--- START ---

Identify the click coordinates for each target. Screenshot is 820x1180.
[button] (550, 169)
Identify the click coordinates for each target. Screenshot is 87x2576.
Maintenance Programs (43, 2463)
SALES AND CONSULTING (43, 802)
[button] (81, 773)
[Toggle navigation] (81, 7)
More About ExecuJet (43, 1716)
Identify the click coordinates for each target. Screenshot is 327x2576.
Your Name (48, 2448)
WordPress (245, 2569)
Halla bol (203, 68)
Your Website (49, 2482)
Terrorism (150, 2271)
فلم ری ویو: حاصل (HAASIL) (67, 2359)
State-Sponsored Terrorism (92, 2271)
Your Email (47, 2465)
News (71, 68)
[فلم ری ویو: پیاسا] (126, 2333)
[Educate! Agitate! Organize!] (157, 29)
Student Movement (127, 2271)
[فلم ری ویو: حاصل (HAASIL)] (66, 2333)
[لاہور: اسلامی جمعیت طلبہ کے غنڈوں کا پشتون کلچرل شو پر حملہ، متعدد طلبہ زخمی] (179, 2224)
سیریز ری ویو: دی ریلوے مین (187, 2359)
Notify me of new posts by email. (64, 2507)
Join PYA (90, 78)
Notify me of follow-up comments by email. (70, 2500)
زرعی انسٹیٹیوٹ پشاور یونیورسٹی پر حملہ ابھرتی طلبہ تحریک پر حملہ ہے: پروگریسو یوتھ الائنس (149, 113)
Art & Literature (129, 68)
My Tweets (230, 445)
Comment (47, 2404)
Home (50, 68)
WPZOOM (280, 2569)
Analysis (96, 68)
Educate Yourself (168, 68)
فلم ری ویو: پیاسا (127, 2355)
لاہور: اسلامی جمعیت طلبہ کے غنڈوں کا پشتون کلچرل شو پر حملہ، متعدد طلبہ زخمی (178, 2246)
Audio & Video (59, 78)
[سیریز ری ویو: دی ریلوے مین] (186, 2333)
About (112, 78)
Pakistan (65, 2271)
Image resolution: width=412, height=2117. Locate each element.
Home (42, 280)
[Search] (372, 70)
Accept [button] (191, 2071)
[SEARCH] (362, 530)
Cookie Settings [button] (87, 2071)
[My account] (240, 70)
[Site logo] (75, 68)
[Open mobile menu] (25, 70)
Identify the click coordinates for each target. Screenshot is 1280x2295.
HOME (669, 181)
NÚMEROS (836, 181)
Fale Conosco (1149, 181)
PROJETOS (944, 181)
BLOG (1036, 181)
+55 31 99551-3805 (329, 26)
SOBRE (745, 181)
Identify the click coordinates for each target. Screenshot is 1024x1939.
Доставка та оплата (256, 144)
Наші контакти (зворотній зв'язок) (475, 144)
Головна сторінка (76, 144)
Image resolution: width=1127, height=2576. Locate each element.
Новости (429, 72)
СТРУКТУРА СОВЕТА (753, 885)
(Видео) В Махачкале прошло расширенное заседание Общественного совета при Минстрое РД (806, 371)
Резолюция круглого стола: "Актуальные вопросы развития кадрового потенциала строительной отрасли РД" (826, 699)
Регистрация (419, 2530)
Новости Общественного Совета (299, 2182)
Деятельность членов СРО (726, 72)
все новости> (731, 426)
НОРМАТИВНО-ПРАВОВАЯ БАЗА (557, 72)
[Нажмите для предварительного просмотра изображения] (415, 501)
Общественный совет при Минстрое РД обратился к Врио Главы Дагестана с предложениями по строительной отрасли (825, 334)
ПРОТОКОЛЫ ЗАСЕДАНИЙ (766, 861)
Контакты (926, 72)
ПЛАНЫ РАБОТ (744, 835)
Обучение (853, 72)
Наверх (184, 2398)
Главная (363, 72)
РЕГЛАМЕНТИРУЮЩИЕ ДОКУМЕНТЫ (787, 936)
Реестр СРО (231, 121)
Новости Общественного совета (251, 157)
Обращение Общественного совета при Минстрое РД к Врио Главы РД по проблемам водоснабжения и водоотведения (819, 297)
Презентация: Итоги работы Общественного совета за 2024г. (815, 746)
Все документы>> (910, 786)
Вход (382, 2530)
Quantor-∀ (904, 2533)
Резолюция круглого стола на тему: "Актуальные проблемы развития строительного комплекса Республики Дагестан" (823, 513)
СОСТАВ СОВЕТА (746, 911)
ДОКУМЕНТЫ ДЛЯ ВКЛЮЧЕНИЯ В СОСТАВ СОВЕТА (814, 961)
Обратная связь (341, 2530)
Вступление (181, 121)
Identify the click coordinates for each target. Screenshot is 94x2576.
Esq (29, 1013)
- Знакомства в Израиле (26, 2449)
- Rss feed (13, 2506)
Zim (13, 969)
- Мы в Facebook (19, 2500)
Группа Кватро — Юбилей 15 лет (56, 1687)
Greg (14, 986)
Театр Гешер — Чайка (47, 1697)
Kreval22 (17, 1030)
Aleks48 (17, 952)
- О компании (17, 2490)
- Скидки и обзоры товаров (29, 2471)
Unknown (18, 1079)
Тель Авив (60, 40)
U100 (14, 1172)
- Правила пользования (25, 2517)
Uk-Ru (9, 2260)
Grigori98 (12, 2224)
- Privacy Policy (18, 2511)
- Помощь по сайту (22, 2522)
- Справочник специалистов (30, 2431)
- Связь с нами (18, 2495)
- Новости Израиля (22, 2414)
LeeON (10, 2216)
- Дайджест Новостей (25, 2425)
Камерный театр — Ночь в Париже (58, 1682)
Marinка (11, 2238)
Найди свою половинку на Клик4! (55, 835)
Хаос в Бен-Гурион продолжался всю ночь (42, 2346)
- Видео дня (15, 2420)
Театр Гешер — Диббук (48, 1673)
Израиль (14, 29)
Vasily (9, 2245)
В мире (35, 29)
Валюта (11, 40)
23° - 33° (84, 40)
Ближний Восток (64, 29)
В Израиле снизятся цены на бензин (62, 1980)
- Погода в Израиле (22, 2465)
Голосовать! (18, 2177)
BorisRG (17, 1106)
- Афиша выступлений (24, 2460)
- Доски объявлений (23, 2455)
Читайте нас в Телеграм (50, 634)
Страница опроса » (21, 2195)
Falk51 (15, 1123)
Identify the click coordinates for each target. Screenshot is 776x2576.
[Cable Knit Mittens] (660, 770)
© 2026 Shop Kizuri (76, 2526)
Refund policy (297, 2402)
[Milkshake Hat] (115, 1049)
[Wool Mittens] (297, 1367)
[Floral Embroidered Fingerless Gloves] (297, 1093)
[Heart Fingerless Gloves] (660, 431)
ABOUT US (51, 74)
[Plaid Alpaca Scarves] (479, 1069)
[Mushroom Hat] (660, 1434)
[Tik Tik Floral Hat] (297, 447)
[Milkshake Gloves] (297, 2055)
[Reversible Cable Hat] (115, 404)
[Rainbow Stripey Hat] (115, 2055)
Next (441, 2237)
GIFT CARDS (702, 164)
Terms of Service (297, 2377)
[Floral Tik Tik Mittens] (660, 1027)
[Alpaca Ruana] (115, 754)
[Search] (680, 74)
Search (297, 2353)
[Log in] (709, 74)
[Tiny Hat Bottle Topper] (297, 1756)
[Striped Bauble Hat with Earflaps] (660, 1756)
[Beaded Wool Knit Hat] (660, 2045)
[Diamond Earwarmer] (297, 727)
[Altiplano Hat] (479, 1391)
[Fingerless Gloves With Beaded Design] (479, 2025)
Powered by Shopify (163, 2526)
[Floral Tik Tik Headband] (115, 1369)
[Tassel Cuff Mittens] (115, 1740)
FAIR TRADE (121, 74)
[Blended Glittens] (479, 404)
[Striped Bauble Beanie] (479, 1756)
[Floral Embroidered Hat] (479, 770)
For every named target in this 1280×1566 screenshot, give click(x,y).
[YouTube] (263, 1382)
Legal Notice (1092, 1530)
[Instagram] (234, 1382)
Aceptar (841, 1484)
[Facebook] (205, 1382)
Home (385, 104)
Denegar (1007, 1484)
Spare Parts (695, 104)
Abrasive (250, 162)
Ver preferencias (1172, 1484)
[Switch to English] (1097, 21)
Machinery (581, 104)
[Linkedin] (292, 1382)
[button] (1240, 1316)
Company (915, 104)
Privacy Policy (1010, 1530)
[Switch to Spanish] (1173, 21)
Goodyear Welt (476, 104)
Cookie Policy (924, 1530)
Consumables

--- END ---

Could you write out exactly the lines above, starting at the first one and ending with the line that has "Image resolution: width=412, height=2117."?

Identify the click coordinates for each target. Screenshot is 820x1180.
[button] (550, 169)
Identify the click coordinates for each target. Screenshot is 87x2576.
Maintenance Programs (43, 2463)
SALES AND CONSULTING (43, 802)
[button] (81, 773)
[Toggle navigation] (81, 7)
More About ExecuJet (43, 1716)
Identify the click coordinates for each target. Screenshot is 327x2576.
Your Name (48, 2448)
WordPress (245, 2569)
Halla bol (203, 68)
Your Website (49, 2482)
Terrorism (150, 2271)
فلم ری ویو: حاصل (HAASIL) (67, 2359)
State-Sponsored Terrorism (92, 2271)
Your Email (47, 2465)
News (71, 68)
[فلم ری ویو: پیاسا] (126, 2333)
[Educate! Agitate! Organize!] (157, 29)
Student Movement (127, 2271)
[فلم ری ویو: حاصل (HAASIL)] (66, 2333)
[لاہور: اسلامی جمعیت طلبہ کے غنڈوں کا پشتون کلچرل شو پر حملہ، متعدد طلبہ زخمی] (179, 2224)
سیریز ری ویو: دی ریلوے مین (187, 2359)
Notify me of new posts by email. (64, 2507)
Join PYA (90, 78)
Notify me of follow-up comments by email. (70, 2500)
زرعی انسٹیٹیوٹ پشاور یونیورسٹی پر حملہ ابھرتی طلبہ تحریک پر حملہ ہے: پروگریسو یوتھ الائنس (149, 113)
Art & Literature (129, 68)
My Tweets (230, 445)
Comment (47, 2404)
Home (50, 68)
WPZOOM (280, 2569)
Analysis (96, 68)
Educate Yourself (168, 68)
فلم ری ویو: پیاسا (127, 2355)
لاہور: اسلامی جمعیت طلبہ کے غنڈوں کا پشتون کلچرل شو پر حملہ، متعدد طلبہ زخمی (178, 2246)
Audio & Video (59, 78)
[سیریز ری ویو: دی ریلوے مین] (186, 2333)
About (112, 78)
Pakistan (65, 2271)
Image resolution: width=412, height=2117. Locate each element.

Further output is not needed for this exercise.